NSA Revelations And Cloud Security
Edward Snowden’s recent disclosures, including concerns about the NSA’s ability to break certain types of encryption, and the extent of surveillance on cloud service providers, put the entire cloud industry into an uproar.
The bad news is that this has eroded companies’ trust that their data can be secure in the cloud. In fact, industry analysts are predicting that these disclosures will cost US cloud service providers between $22 and $35 billion in revenue by 2016.
But there is light at the end of this tunnel, and what will emerge is a safer, more resilient cloud.
Is Encryption Dead?
In short, no. Expert cryptographer and author of the book “Practical Cryptography,” Bruce Schneier, recently blogged: “Whatever the NSA has up its top-secret sleeves, the mathematics of cryptography will still be the most secure part of any encryption system. I worry a lot more about poorly designed cryptographic products, software bugs, bad passwords, companies that collaborate with the NSA to leak all or part of the keys, and insecure computers and networks. Those are where the real vulnerabilities are, and where the NSA spends the bulk of its efforts.”
Even Snowden has also commented, “Properly implemented strong crypto systems are one of the few things that you can rely on.”
Consequently, we will see continued adoption of encryption technologies in the cloud to protect data in transit and at rest in these shared storage infrastructures.
Encryption will evolve
The evolution of encryption algorithms is nothing new. In recent years, as compute power gets stronger, we’ve seen the migration from DES, to 3DES, to AES-128/256. These longer key lengths are the ‘math’ that prevents computer systems from being able to ‘guess’ an encryption key. The good news here is that as computer systems get more powerful, they can leverage encryption with longer key lengths easily, without degrading performance.
Further, encryption standards are approved by independent bodies like the National Institute of Standards and Technology (NIST), and are put up for extensive public review before they are published. While those who lean toward conspiracy theories hint at intentional ‘backdoors’ built into these algorithms that can be exploited by the NSA or others, it’s highly unlikely these wouldn’t be found during the review process. These reviews will continue to play a critical role as encryption technologies adapt in the future.

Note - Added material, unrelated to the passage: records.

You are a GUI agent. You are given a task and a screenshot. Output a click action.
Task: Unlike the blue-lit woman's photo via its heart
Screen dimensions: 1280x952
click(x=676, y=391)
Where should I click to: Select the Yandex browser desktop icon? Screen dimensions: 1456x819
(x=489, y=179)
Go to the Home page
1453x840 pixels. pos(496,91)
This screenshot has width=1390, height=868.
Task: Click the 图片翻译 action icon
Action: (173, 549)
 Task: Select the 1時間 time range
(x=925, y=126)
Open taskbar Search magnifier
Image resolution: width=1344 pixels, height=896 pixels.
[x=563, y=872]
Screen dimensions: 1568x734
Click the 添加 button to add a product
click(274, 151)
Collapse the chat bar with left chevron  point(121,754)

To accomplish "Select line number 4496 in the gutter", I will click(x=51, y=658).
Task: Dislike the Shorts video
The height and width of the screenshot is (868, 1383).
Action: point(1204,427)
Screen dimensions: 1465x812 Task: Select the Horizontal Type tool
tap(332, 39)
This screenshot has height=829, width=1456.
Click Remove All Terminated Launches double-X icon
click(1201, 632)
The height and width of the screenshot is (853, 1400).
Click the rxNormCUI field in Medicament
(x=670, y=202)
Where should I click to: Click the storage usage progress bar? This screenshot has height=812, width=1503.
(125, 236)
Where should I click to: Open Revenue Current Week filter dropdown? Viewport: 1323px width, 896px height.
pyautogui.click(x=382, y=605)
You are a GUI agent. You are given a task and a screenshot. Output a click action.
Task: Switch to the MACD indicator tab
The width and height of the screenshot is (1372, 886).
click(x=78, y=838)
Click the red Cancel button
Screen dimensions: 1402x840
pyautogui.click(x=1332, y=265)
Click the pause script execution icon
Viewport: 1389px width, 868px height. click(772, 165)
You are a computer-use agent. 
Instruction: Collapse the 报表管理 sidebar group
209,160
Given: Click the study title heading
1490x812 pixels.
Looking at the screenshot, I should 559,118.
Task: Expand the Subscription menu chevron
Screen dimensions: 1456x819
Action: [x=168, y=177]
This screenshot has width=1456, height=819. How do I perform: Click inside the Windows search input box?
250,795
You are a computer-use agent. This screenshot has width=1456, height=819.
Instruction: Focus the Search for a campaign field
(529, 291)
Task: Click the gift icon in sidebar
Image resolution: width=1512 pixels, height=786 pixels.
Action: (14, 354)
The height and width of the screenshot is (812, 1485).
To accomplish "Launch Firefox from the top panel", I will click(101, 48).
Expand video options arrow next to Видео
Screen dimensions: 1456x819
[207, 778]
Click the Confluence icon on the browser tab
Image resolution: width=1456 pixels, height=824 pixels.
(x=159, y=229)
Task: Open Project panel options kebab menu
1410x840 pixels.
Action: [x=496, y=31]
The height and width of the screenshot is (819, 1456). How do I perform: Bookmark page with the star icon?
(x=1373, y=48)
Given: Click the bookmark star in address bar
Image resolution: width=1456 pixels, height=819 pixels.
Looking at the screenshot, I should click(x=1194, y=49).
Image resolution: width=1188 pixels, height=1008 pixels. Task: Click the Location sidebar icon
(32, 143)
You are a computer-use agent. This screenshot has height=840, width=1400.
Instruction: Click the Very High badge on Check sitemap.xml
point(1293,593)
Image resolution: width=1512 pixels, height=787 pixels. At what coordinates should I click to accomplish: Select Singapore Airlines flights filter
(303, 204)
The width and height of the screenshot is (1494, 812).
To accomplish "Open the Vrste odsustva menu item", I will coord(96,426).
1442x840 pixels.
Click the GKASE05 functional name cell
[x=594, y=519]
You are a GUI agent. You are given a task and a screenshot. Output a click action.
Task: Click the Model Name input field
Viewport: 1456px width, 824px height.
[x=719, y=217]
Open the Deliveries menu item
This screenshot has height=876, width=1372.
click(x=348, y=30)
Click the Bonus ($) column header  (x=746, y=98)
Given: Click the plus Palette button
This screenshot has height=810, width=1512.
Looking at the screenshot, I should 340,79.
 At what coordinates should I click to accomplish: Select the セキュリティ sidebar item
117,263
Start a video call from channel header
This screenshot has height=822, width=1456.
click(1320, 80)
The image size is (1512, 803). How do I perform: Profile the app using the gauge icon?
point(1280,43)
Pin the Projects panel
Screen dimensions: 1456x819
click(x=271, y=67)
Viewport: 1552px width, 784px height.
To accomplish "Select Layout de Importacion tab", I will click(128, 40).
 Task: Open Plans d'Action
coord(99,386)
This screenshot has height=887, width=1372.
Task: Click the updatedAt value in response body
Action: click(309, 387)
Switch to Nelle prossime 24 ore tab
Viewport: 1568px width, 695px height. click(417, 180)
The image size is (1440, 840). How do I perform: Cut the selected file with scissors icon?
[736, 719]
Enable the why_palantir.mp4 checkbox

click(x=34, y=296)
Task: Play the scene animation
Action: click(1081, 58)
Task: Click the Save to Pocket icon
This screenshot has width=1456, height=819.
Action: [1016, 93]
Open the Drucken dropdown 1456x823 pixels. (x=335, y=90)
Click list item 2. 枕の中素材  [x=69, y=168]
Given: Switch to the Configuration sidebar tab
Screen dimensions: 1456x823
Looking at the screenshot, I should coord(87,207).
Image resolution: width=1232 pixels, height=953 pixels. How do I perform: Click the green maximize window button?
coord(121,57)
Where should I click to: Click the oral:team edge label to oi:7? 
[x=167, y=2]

Furthermore, the details and implementation of encryption algorithms, such as AES, are public domain.
The Importance of Key Management
If you use AES encryption with a 256-bit key strength, but your encryption system only uses an eight-character password to access those keys, then you effectively have reduced the strength of your encryption key significantly, since a hacker must only guess your password, instead of the actual key. This is why managing and storing these keys securely is so critical.
Threats from Abroad
Data has become a treasure trove, and the cloud can make an even sweeter target. You can be sure that if the NSA is interested in your data, others are as well. Make sure you clearly understand your cloud service provider’s (CSP) service level agreements, particularly as related to security measures. The cloud will become too cost effective to avoid for most organizations, so continued pressure from cloud clients will be the best way to gain security improvements.
Bring your own security
While many CSPs – like Google – have introduced encryption in their cloud offerings, you still need to look a bit deeper. Google’s encryption may protect you from a hacker who manages to get access to their infrastructure, but it won’t prevent Google from giving your data to the Feds. To be sure you are the only one with access to your data, use strong encryption with a good key management system, and make sure YOU keep the keys, not your CSP.
You can use the cloud, but remember that security is ultimately your responsibility.
- Encrypt any data you put in the cloud that you want to be private.
- Use strong crypto (for example one utilizing AES-256, RSA-2048) to protect the data.
- Use a strong key management solution that supports multi-tenancy, strong separation and audit of administrative roles.
- Use a key management system that you retain outside of your CSP, and that is independent of your provider.
By Steve Pate
Steve co-founder and CTO of HighCloud Security, has more than 25 years of experience in designing, building, and delivering file system, operating system, and security technologies, with a proven history of converting market-changing ideas into enterprise-ready products. Before HighCloud Security, he built and led teams at ICL, SCO, VERITAS, HyTrust, Vormetric, and others. Steve has published two books on UNIX kernel internals and UNIX file systems. He earned his bachelor’s in computer science from the University of Leeds.